WHO Spokesperson Inas Hamam told Rudaw English that the deceased man’s swabs were taken at home by a rapid response team working under the Syrian Health Department in Hasaka, before he was sent to Qamishli hospital and later transferred to Damascus. Hamam attributed the fumble to “the unfortunate delay in sharing information at different levels among health authorities.”
“Although it is not a role usually assigned to WHO, we are working to strengthen reporting mechanisms,” she said, adding that WHO is also pushing for a lab to be established in the northeast.
WHO has airlifted 20 tons of medical supplies – including critical ventilators and personal protective equipment – to Qamishli destined for health facilities at the hospitals in
Tabqa, Raqqa, and Manbij; under the autonomous administration’s control, as well as to health authorities at Hasaka National Hospital in Deir Ezzor, and to the Syrian Arab Red Crescent, which all operate under the aegis of the regime. Hamam did not elaborate on the type and distribution of supplies intended for each facility, but said the “majority” of the shipment would go to the self-administration controlled area.

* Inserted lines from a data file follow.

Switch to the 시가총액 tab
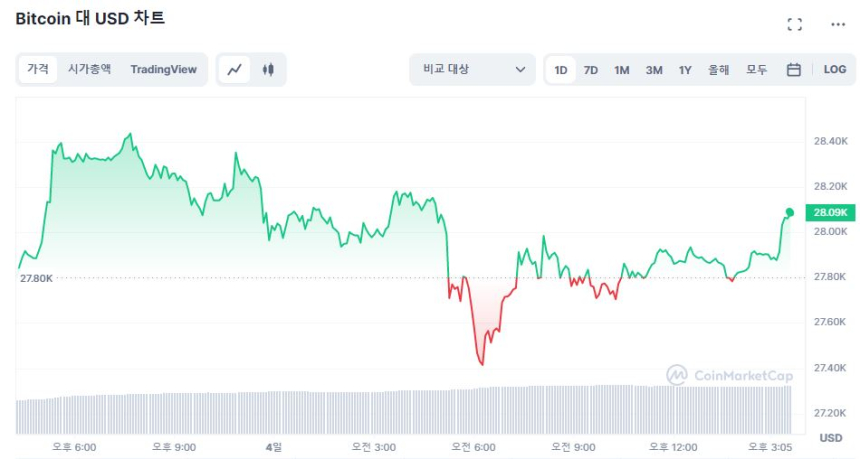The image size is (860, 459). point(89,70)
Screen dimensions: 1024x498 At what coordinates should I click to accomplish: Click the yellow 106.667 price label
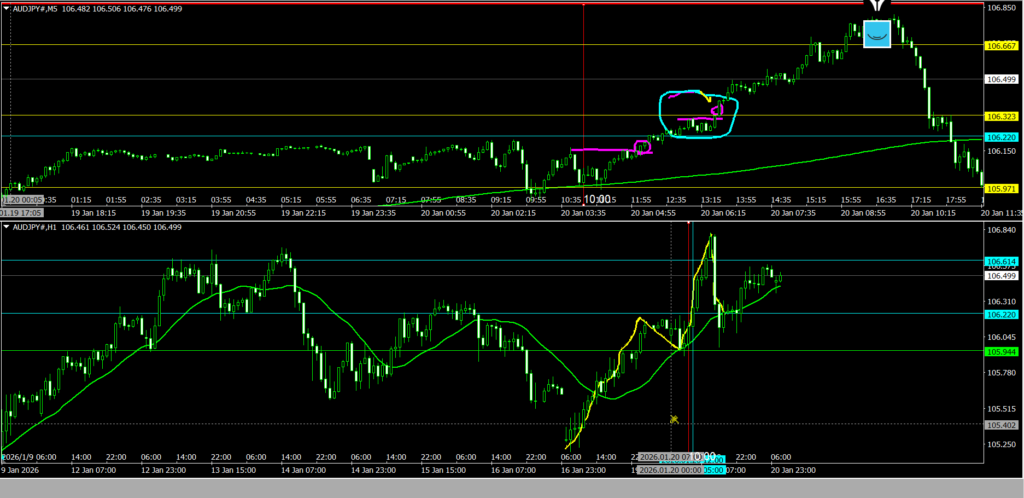click(1001, 45)
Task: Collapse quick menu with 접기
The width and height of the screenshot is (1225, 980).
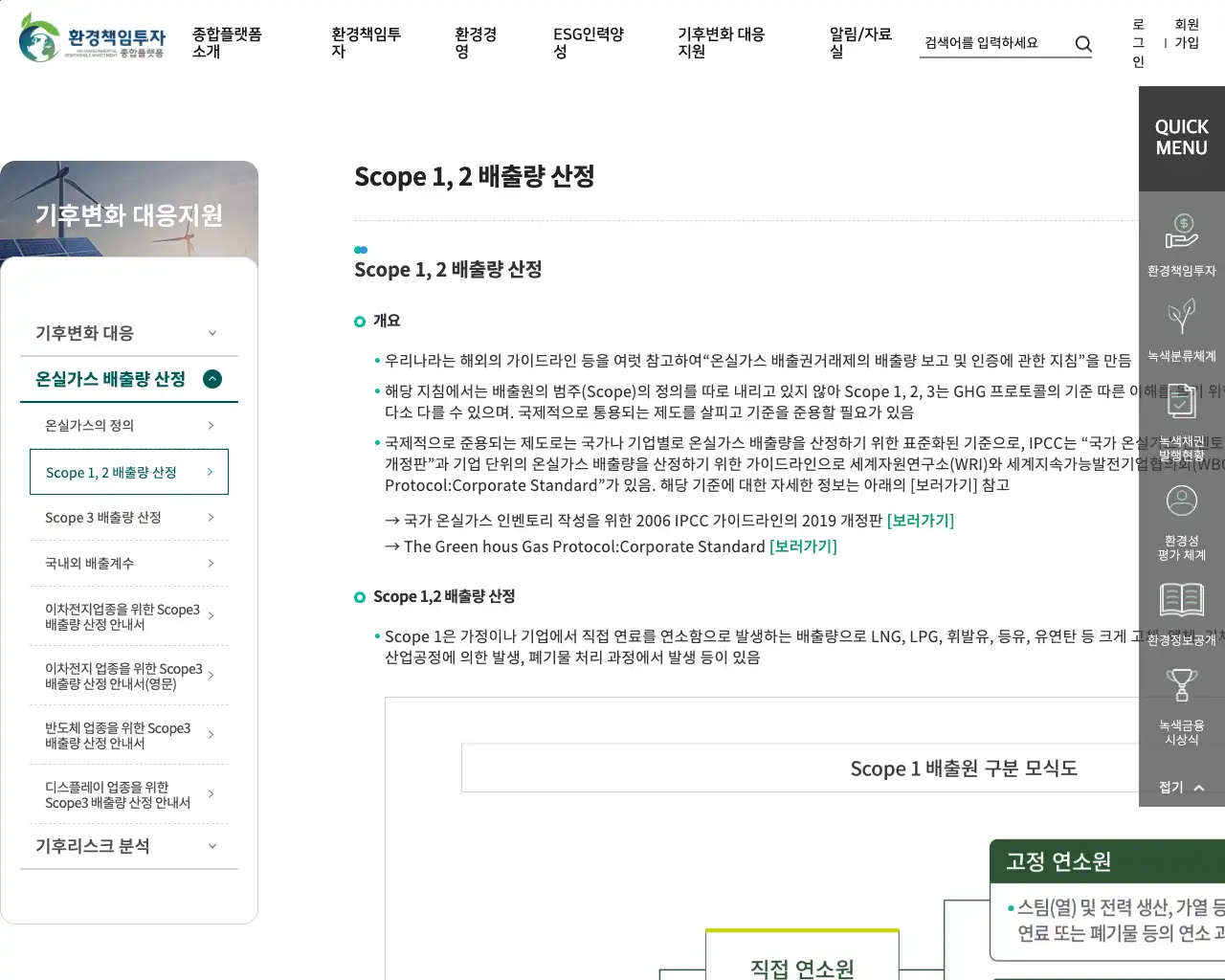Action: tap(1181, 787)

WHO has recently reverted to an old method of reporting aid delivery in weight, rather than detailing the number of items, so it’s difficult to ascertain how much is included in the shipment – 20 tons of face masks and testing swabs are far more urgently needed than 20 tons of informational pamphlets. It’s also unclear whether there will be any future deliveries or how the agency can restore trust lost in the Qamishli case.
Hamam said while WHO was aware of the recently-established Kurdish Red Crescent hospital in Hasaka, its Damascus office had not received any request to support it. “WHO is strongly advocating for the establishment of a reference lab in Hasaka in order to speed up identification, diagnosis, and follow-up of suspected cases,” the WHO spokesperson told Rudaw English.
That situation has hardly changed as Assad’s forces push to recapture rebel strongholds and cement the government’s hold on the country. At the same time, the self-administration’s position in the northeast remains tenuous: without foreign political support, it risks being further squeezed by the regime, losing out on critical aid and supplies, and failing in its effort to contain the pandemic.